### INFORMATION GIVEN
···
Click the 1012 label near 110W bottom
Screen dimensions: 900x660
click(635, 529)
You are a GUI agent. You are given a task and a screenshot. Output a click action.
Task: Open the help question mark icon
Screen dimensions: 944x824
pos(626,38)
···
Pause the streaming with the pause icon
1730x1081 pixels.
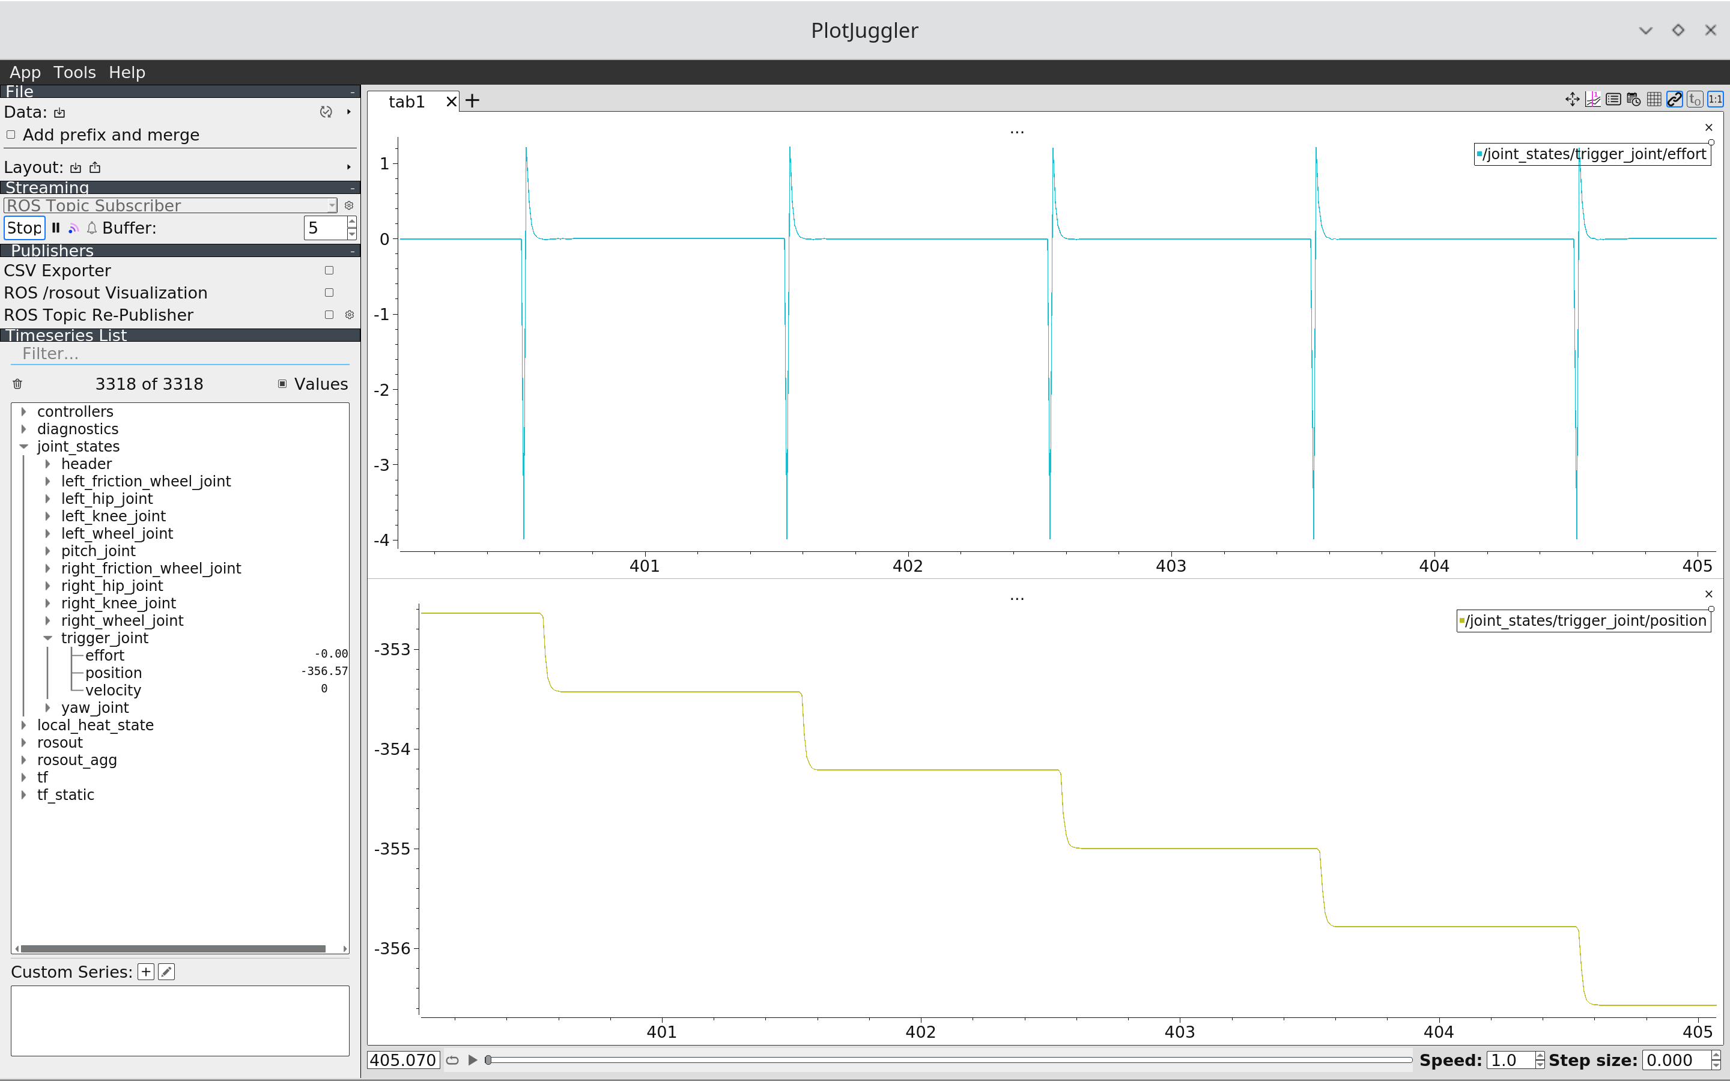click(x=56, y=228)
···
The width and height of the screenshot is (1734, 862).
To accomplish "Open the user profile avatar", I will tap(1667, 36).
···
Switch "click action" to "tap action" in the rows that begin at the line containing "You are a GUI" and stop after the one containing "pos(626,38)". Reproduce only those lines, with everything else left the same.

### TASK RESULT
You are a GUI agent. You are given a task and a screenshot. Output a tap action.
Task: Open the help question mark icon
Screen dimensions: 944x824
pos(626,38)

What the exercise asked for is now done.